Yanofsky M F, Porter S G, Young C, Albright L M, Gordon M P, Nester E W
Cell. 1986 Nov 7;47(3):471-7. doi: 10.1016/0092-8674(86)90604-5.
Tumor formation by Agrobacterium tumefaciens involves the transfer and integration of a defined segment (T-DNA) of tumor-inducing (Ti) plasmid DNA into the plant nuclear genome. A set of plasmid genes outside the T-DNA, the vir genes, are thought to mediate the transfer process. We report here that the virD operon encodes a site-specific endonuclease that cleaves at a unique site within each of the 24 bp direct repeats that flank the T-DNA. The endonuclease function was further localized to the 5' end of this operon by demonstrating that cleavage does not occur in virD mutant strains of Agrobacterium and that the 5' end of the virD operon is sufficient to direct cleavage in E. coli. Analysis of nucleotide sequence and protein data indicate that two proteins of 16.2 and 47.4 kd are involved.

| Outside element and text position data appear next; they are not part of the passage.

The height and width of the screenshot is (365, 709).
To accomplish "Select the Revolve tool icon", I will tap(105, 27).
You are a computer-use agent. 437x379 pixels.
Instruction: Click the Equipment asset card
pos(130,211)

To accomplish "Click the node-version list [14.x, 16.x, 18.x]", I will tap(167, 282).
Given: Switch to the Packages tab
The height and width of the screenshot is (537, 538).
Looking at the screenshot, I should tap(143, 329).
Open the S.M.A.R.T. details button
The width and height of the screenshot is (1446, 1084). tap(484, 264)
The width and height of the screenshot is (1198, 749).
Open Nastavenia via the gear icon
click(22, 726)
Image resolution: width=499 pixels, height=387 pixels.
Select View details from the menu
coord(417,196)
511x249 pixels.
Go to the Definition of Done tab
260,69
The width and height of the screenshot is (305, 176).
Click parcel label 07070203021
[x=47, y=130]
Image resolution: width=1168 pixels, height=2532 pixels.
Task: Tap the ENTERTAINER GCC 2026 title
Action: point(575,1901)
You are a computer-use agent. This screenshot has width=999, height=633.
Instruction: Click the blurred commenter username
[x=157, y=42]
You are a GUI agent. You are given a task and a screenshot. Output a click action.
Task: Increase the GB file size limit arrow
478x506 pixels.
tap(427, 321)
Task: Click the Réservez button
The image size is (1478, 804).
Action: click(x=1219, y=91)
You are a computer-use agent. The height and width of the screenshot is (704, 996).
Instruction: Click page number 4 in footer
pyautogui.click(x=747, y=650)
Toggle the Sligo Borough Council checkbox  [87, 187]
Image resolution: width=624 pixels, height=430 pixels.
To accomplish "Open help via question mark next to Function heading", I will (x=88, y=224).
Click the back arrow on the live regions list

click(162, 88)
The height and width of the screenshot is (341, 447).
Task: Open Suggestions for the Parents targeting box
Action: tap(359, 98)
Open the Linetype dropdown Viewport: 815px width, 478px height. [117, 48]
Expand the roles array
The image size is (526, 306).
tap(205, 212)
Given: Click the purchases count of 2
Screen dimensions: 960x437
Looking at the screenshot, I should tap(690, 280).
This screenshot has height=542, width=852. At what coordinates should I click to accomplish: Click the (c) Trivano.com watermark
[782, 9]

根癌土壤杆菌诱导肿瘤形成涉及肿瘤诱导(Ti)质粒DNA特定片段(T-DNA)转移并整合到植物核基因组中。T-DNA之外的一组质粒基因,即vir基因,被认为介导了这一转移过程。我们在此报告,virD操纵子编码一种位点特异性内切核酸酶,该酶在T-DNA两侧24 bp直接重复序列中的每个独特位点进行切割。通过证明在根癌土壤杆菌的virD突变菌株中不发生切割,且virD操纵子的5'端足以在大肠杆菌中指导切割,进一步将内切核酸酶功能定位到该操纵子的5'端。核苷酸序列和蛋白质数据分析表明,涉及两种分别为16.2 kd和47.4 kd的蛋白质。